1) Proofreader's trick: Read finished work from end to beginning. It is easier to pick out spelling mistakes.(Iowa Calligraphers)
2) An ear syringe is ideal for flushing your calligraphy fountain pen nib. (Fort Worth Calligraphy Guild)
3) To help mix inks, add three BB's to the bottle and shake. This will prevent pigments from settling on the bottom. Don't shake too much or you will get bubbles. (Fort Worth Calligraphy Guild)
4) Paper tape that doctors use on your skin - found in the first aid section of your drug store - is acid-free and great for taping your artwork to mats. (Fort Worth Calligraphy Guild)

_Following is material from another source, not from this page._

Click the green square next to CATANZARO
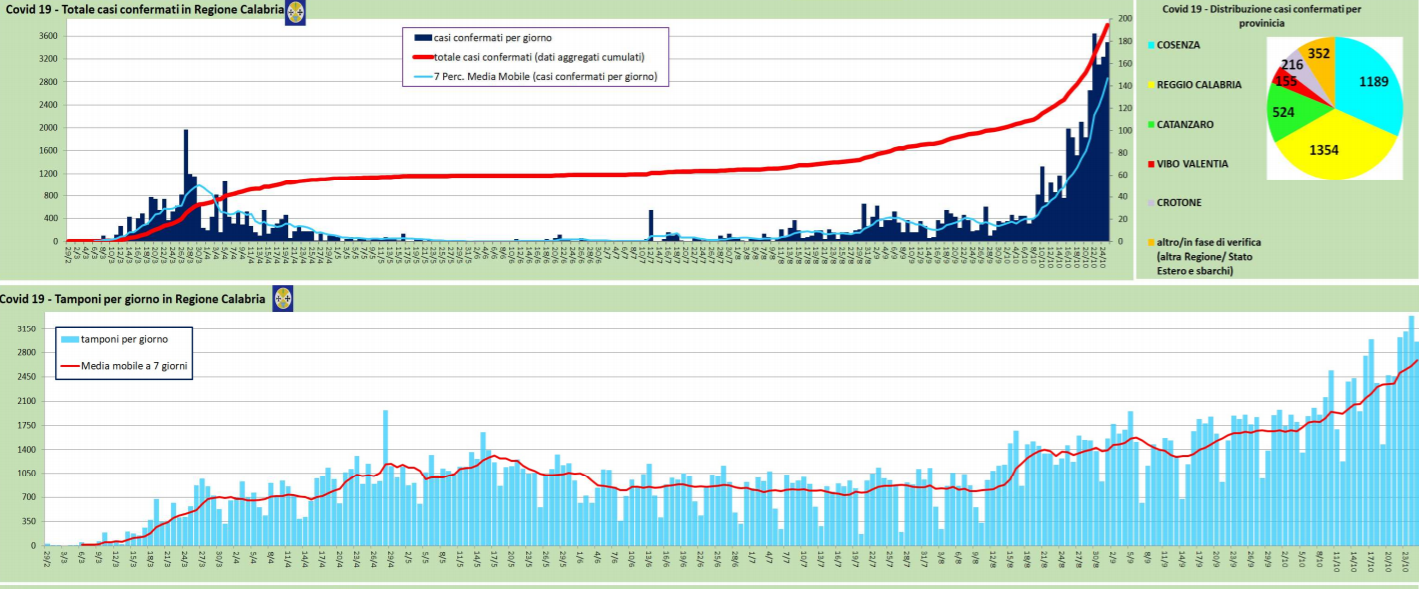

5) Arches #90 will go through a copy machine. #110 will not. (Philadelphia Calligrapher's Society)
6) Ruling Pen Guidlines:
1) Aging Paper:
Use 140lb Hot Press watercolor paper. Mix instant tea or coffee, about 5 to 10 teaspoons per cup of water. With a plant mister, spray a fairly even coat of the liquid over the entire sheet. Let it dry for a while, then place the paper between blotter sheets and weigh it down. The paper can still be a little damp for the following coats. Think sloppy! Splatter, blob, drip on brown ink, sprinkle on a little dry tea or coffee. anything to add to the aged look. Experiment!
2) Inking Solutions:
Try Sumi ink on paper where other inks feather or bleed.(Sumi will corrode your pen nibs, though) Gouache is another choice in this situation. Gouache mixed with acrylic matte medium makes a non-bleeding , flexible color. Clean tools immediately after using.
Use sandarac for papers on which ink sinks in, spreads, or bleeds. Use pounce for papers on which ink lies on the surface or paper which needs more "tooth."
As nib size gets smaller, thin the gouache more.
Use artist grade gouache if you can afford it. Student grade has less pigment and more binder in it. Always mix colors on a white surface; and mix enough for the whole project. Mix the gouache twenty-four hours before you want to use it. It will flow better. After mixing gouache in a dish, place a piece of sponge in the bottom of the dish. The paint will stay moist longer. and the nib will pick up less paint and not overload.
Summer 1993, South Florida Calligraphy Guild.
Put some charcoal between two pieces of foil. Pound it with a hammer until you have a very fine powder.(Or you can scrape about two tablespoons of soot from the inside of a fireplace.) For every two tablespoons of charcoal or soot, mix in two teaspoons of honey. Make a thick black paste. Form it into a flat square. You can use this ink immediately, but if you let the flat square sit in the sun for several days, it will dry into a solid cake of ink. The finer your powdered charcoal, the finer your ink will be. Use this ink by stroking the cake with a wet brush. The pigment is the carbon in the charcoal, the vehicle is the water, and the binder is the honey.